Job Openings Database Reliability Engineer

About the job Database Reliability Engineer

We are looking for Database Reliability Engineers (DBREs) who are responsible for keeping our database systems running smoothly 24/7/365. DBREs build tools, design and implement services, and improve the performance and reliability of our database systems as we rapidly scale our product and organization. DBREs will play a highly visible role leading projects for storage capacity forecasting and planning, efficient data backup strategies, and optimizing our sharding approach. Additionally, DBRE’s will keep an ever-watchful eye on our databases capacity and performance.

DBREs will partner with other software developers to understand data access patterns and tune our database systems for optimal performance, reliability, and availability. Therefore, DBREs are peers to SREs and bring database expertise to our Infrastructure Team and engineering teams.

You’ll have the opportunity to manage the complex challenges of scale which are unique to iPrice, while using your expertise in coding, algorithms, complexity analysis and large-scale system design.

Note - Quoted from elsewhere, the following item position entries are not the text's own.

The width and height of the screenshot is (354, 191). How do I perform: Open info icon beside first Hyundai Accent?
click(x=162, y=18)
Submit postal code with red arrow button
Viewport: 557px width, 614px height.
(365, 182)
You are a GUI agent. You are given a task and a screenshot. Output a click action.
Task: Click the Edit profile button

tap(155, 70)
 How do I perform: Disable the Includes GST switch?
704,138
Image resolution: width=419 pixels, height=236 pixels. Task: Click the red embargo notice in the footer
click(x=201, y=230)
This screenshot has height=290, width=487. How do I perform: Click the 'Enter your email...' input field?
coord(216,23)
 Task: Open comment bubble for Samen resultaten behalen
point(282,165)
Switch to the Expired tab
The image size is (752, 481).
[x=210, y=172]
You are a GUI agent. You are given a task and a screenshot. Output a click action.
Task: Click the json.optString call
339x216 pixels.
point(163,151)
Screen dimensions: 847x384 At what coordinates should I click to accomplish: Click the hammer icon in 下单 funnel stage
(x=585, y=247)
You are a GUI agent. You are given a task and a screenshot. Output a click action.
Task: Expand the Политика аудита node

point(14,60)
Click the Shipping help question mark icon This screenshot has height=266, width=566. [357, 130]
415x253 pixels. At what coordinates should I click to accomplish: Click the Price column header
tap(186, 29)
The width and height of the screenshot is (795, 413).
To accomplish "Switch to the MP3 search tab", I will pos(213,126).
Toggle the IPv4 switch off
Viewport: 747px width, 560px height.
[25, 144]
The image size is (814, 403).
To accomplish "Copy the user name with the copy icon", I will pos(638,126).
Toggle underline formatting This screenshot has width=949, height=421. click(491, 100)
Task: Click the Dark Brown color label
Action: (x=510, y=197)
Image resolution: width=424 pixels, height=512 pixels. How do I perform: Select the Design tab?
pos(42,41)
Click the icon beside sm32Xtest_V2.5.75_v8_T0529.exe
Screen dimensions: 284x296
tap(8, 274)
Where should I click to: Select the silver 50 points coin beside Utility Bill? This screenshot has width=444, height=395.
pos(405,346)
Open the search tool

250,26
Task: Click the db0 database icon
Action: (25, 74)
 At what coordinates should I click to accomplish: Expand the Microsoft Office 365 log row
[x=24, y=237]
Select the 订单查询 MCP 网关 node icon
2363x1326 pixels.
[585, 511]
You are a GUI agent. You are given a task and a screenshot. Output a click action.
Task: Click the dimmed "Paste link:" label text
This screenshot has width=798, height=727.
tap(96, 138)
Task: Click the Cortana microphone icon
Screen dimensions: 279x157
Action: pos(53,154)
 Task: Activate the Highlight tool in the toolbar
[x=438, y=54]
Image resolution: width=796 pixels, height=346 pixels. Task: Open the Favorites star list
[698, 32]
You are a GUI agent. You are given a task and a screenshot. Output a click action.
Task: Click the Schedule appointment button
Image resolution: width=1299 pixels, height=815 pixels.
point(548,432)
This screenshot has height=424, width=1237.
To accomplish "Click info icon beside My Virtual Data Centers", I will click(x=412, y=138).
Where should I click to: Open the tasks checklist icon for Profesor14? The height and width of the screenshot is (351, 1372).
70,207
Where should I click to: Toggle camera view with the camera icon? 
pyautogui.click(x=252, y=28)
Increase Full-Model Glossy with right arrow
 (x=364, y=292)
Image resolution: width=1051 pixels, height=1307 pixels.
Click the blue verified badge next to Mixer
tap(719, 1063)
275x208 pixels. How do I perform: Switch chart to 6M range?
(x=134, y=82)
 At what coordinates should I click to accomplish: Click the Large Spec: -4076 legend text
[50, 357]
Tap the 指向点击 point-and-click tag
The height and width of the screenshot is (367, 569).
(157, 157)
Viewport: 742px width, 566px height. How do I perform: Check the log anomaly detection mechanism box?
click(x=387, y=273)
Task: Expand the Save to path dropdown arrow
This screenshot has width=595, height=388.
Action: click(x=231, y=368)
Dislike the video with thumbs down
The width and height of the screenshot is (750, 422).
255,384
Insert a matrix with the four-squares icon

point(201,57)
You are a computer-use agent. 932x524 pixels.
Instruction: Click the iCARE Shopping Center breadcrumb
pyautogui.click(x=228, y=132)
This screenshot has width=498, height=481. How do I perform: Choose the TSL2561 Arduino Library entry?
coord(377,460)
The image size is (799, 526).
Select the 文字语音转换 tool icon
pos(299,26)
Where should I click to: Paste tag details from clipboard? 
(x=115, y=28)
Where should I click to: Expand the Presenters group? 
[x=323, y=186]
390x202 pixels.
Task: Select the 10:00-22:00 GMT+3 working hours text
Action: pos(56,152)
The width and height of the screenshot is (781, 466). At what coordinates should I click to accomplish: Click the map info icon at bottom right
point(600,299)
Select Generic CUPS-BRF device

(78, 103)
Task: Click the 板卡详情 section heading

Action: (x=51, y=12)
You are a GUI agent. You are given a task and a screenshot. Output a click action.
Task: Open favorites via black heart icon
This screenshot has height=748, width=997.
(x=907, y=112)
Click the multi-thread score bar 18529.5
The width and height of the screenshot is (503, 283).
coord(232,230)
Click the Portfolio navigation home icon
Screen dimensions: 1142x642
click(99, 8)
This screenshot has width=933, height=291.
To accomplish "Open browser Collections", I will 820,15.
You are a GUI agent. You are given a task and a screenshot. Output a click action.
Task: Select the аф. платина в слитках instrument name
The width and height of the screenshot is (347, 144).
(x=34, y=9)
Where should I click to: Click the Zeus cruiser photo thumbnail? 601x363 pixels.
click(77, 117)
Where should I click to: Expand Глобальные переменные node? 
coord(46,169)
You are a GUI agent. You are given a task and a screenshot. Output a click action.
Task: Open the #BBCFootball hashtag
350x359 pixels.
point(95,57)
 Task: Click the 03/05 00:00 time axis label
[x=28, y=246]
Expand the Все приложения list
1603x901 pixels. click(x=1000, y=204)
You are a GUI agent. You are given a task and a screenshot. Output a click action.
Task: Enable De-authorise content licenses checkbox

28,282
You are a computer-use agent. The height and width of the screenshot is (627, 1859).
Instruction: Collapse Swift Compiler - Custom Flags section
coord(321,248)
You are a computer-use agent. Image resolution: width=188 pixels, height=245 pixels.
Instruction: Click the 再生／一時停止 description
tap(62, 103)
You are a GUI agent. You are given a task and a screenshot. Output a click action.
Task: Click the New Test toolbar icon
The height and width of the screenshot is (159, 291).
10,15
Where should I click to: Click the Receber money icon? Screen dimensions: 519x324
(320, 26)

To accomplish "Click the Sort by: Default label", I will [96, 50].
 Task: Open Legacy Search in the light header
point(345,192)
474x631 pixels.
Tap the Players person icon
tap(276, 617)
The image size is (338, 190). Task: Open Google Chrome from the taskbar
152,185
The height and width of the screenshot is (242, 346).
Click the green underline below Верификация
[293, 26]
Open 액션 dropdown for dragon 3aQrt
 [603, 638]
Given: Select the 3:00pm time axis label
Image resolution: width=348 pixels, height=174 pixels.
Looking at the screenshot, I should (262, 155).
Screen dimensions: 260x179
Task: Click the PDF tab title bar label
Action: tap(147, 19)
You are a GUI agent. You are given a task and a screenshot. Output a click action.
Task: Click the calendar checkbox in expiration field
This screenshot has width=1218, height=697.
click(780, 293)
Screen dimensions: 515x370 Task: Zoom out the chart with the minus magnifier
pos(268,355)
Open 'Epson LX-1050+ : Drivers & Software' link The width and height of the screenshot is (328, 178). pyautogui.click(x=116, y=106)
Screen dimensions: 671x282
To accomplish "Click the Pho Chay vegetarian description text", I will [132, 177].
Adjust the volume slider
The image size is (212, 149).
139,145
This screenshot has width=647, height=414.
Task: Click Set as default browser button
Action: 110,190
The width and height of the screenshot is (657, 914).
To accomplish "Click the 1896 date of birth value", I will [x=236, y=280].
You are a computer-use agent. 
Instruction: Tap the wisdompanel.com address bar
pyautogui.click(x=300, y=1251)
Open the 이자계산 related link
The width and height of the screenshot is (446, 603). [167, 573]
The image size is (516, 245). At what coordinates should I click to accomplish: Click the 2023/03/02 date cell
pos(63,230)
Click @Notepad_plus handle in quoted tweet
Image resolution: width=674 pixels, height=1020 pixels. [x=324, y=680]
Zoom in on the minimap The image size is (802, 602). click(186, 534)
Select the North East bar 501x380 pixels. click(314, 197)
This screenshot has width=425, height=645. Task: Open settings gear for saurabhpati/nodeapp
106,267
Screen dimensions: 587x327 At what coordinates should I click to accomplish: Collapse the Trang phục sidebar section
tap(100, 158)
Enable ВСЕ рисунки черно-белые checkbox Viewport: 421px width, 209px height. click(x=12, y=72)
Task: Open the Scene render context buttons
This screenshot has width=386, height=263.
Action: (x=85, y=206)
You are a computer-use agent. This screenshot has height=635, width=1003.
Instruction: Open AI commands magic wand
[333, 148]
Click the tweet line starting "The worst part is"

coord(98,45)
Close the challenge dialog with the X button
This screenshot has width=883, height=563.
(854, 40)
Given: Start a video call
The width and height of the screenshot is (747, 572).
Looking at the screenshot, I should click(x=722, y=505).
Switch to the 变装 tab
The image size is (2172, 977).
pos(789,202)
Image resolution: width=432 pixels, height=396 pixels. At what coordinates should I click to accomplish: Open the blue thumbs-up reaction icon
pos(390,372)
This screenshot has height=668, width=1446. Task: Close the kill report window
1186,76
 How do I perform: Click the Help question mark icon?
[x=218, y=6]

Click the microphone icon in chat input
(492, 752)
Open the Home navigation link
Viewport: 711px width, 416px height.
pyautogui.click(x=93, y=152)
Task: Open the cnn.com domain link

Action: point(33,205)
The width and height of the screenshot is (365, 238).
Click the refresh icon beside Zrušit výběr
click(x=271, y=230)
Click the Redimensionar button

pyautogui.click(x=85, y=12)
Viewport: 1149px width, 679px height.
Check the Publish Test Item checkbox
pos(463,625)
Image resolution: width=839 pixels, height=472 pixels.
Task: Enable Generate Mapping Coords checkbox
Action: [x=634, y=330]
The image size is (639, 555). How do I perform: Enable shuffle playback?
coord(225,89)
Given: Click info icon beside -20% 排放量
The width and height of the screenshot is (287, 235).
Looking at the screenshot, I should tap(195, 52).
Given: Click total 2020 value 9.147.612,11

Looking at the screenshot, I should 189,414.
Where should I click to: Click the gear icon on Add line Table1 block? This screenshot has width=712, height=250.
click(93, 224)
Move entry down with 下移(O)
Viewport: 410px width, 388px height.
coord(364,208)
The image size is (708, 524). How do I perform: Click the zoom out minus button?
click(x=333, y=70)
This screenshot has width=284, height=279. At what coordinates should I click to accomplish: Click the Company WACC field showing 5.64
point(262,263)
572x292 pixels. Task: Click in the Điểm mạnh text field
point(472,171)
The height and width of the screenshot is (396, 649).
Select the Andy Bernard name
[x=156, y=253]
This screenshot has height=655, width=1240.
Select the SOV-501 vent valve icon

If you are a blend of database engineering, administration gearheads and software crafters that apply sound engineering principles, operational discipline and mature automation, specializing in databases, then you are the right person!


RESPONSIBILITY:

  • Engage in and improve the whole lifecycle of services - from inception and design, through to deployment, operation and refinement.
  • Collaborate with engineering teams on their database storage needs, and advise them throughout the development lifecycle.
  • Maintain databases by measuring and monitoring availability, latency, and overall system health, within our Service Level Objectives.
  • Practice sustainable incident response and blameless post-mortems.
  • Support and debug database production issues across services and levels of the stack.
  • Design, develop and manage monitoring tools to provide performance dashboards, alerts, and collect data required to proactively identify issues and/or recommend improvements.
  • Analyse solutions and implement best practices for our database platforms:
    • Elasticsearch database cluster and its components
    • Cassandra, Postgre, and SQL Azure
    • Other SQL and NoSQL databases.
  • Work with peer SREs to roll out changes to our production environment and help mitigate database-related production incidents.
  • Provide database expertise to engineering teams (for example through reviews of database design, queries and performance optimizations).

Requirements

  • A Bachelor's Degree/Diploma in Computer Science, Information Technology or a related subject.
  • Have been working in Database or Site Reliability Engineering, with increasing responsibilities for 5+ years.
  • Operated distributed data storage systems at scale, especially Elasticsearch and SQL Azure.
  • Professional experience using Python, Go, or Ruby.
  • Strong familiarity with deployment automation/configuration management tools like Chef, Ansible, Puppet, or Terraform.
  • Possess experience with cloud environments – AWS, GCP or Azure.
  • Experience of working in an agile and multi-cultural environment across many SCRUM teams at the same time.
  • A Kaizen mindset and spirit of continuous improvement on a personal level and always up to date with the latest technology trends professionally.
  • Ability to identify problems before they happen and implement solutions that detect and prevent outages.
  • Expertise in designing, analysing and troubleshooting large-scale distributed systems.
  • Ability to debug, optimize code and automate routine tasks.
  • Systematic problem-solving approach, coupled with effective communication skills and a sense of drive.
  • Understanding of CI/CD principles, Linux fundamentals, networking concepts and IP protocols.